------ Data
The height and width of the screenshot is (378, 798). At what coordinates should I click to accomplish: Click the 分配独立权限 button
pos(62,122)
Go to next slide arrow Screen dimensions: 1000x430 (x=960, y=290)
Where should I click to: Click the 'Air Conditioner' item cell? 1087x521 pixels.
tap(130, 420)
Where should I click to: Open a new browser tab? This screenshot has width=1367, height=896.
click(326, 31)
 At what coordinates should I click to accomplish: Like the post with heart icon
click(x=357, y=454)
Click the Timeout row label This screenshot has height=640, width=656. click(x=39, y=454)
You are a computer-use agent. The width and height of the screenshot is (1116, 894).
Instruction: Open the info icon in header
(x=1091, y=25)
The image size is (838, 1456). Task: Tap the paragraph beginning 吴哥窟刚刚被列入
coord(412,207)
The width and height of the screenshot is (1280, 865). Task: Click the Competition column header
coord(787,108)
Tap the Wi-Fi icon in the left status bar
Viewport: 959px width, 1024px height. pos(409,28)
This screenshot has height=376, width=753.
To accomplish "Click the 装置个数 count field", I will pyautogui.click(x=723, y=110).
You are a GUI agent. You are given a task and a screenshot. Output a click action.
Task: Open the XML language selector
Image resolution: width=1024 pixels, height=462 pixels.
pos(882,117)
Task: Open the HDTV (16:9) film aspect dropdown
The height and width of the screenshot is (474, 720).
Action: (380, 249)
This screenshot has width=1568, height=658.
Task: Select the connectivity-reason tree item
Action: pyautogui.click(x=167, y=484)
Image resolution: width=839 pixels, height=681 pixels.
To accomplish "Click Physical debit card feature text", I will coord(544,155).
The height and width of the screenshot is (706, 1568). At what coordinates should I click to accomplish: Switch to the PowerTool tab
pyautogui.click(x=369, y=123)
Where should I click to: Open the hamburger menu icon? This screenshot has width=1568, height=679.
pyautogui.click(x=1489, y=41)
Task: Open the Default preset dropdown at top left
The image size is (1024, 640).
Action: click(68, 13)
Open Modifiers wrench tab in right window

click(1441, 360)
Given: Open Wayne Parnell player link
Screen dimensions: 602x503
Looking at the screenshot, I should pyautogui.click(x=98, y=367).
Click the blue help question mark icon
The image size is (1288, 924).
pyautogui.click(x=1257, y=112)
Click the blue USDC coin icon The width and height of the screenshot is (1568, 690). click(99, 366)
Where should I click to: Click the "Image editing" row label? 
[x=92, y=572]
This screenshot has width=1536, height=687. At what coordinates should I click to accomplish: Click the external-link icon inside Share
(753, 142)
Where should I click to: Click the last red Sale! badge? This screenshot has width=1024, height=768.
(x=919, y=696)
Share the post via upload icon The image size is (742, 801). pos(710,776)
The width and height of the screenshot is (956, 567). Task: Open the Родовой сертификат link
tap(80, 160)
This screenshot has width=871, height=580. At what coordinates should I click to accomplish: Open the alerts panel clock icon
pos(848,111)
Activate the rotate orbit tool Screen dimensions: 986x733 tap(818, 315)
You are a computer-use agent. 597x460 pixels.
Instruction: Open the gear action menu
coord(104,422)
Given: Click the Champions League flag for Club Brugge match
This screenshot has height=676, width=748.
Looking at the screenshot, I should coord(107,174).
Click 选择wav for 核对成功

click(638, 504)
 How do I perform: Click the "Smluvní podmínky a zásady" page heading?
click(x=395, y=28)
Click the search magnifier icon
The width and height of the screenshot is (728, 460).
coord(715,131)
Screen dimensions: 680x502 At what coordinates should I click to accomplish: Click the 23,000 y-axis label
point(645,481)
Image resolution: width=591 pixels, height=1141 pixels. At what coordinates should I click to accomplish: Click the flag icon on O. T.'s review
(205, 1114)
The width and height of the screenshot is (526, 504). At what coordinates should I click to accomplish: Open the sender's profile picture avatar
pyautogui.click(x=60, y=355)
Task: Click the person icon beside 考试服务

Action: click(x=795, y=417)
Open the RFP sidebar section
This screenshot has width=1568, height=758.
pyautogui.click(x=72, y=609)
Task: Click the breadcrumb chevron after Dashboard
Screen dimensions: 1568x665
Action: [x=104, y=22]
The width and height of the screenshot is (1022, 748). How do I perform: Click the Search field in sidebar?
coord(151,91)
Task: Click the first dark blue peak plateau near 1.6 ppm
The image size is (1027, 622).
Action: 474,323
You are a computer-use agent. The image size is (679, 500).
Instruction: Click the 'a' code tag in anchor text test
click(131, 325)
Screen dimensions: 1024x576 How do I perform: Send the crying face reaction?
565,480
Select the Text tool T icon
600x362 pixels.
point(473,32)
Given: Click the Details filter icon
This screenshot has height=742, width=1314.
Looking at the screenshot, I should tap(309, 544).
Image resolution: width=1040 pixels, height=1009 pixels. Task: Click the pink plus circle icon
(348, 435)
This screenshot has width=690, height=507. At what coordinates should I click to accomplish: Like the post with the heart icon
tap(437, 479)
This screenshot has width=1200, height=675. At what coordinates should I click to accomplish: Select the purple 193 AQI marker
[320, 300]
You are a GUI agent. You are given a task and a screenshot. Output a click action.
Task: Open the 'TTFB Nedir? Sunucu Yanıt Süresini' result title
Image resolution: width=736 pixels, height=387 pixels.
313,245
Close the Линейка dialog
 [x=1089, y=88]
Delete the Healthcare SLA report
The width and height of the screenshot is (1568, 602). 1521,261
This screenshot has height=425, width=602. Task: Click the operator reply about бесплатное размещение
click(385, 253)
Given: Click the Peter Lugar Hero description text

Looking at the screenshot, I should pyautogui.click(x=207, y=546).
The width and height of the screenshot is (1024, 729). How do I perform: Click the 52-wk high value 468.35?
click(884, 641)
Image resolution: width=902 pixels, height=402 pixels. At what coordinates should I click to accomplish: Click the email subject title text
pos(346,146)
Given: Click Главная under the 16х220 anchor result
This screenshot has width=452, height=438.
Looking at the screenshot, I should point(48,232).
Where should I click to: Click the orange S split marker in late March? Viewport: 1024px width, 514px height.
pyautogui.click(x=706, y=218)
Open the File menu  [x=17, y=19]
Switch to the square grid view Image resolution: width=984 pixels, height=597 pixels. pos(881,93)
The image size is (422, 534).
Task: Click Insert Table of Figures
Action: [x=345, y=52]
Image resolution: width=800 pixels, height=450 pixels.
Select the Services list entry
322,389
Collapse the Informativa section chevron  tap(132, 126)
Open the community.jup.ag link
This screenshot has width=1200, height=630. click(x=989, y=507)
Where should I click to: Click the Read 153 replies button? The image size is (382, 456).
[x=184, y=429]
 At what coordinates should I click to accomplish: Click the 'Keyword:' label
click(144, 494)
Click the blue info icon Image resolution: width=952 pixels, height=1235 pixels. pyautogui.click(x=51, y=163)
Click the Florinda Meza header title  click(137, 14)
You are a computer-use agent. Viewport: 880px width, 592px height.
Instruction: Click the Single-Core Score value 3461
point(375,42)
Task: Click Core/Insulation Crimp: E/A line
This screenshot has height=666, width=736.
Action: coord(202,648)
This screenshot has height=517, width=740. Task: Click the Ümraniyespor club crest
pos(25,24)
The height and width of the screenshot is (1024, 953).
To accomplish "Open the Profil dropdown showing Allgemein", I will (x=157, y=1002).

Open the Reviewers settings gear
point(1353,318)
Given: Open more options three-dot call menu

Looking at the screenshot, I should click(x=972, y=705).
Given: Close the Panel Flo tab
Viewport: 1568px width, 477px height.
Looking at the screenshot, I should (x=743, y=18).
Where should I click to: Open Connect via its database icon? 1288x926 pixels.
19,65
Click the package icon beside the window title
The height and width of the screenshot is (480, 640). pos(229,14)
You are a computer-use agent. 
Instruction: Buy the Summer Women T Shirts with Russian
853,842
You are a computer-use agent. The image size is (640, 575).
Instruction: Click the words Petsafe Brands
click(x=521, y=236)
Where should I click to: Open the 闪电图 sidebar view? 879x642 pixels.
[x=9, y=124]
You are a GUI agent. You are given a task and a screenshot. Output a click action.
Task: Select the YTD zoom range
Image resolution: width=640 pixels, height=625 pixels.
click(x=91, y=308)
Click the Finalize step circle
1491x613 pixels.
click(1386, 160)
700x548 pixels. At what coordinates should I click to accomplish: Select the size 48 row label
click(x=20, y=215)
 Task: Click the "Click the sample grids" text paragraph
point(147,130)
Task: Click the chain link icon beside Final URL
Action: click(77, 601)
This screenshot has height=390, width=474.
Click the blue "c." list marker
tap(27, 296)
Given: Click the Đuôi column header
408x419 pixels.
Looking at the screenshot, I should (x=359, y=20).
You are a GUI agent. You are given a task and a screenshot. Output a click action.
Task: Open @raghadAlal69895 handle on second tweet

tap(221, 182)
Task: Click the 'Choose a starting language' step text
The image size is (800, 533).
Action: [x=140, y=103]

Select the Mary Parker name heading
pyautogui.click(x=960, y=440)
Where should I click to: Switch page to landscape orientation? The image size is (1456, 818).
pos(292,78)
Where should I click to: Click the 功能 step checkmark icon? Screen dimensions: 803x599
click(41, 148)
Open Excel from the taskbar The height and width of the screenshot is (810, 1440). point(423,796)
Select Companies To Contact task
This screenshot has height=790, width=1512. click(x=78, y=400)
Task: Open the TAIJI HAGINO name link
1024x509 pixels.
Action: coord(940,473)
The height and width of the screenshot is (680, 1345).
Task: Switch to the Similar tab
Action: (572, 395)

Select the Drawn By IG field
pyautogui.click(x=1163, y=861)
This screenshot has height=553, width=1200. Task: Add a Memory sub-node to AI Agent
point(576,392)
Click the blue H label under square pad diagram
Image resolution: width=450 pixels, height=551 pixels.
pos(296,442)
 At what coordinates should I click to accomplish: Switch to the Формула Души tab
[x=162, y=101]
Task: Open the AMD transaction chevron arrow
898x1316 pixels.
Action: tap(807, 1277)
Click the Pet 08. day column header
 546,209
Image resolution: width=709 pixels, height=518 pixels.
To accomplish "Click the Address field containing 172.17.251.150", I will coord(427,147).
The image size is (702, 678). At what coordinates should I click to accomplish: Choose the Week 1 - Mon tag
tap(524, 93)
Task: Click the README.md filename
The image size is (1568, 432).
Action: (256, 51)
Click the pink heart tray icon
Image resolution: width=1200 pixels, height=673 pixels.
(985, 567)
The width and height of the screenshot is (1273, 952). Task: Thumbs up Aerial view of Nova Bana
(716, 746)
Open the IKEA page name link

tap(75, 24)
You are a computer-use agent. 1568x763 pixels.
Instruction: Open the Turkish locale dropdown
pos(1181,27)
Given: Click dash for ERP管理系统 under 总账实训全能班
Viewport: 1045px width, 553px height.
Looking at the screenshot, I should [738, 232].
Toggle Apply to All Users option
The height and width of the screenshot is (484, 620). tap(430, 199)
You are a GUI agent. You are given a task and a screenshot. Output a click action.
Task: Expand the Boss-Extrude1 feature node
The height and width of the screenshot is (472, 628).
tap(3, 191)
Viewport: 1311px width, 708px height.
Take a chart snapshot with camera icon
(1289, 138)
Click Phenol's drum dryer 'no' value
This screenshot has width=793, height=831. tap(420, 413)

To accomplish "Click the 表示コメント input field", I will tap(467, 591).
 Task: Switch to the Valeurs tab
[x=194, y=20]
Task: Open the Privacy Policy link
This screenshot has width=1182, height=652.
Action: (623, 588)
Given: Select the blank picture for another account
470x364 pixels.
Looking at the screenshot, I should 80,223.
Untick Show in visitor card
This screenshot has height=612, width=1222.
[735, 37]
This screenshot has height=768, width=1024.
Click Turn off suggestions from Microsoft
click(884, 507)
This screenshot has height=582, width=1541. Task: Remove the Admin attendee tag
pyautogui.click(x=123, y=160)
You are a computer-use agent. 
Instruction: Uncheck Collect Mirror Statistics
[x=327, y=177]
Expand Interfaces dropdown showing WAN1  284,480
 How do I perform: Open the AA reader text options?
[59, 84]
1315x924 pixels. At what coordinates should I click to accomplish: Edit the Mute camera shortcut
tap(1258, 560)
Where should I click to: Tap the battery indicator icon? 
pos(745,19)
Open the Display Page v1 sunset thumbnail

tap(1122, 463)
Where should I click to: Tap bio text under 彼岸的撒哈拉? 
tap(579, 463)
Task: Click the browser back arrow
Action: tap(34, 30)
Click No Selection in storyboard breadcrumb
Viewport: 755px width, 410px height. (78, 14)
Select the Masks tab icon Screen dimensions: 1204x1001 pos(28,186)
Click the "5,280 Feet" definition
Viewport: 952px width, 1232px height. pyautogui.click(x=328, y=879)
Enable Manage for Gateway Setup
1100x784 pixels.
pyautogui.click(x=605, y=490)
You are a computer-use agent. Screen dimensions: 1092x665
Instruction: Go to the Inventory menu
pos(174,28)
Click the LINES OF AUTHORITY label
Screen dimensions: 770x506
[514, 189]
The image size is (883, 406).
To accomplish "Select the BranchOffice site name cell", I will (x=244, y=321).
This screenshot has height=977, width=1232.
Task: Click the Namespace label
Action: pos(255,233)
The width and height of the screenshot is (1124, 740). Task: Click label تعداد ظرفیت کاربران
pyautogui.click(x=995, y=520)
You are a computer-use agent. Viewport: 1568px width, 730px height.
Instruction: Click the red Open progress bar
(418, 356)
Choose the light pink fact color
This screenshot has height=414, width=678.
------------
## Problem description
Report every line above that has the string "feature" in it.

## Task solution
To accomplish "Click Physical debit card feature text", I will coord(544,155).
Task: Expand the Boss-Extrude1 feature node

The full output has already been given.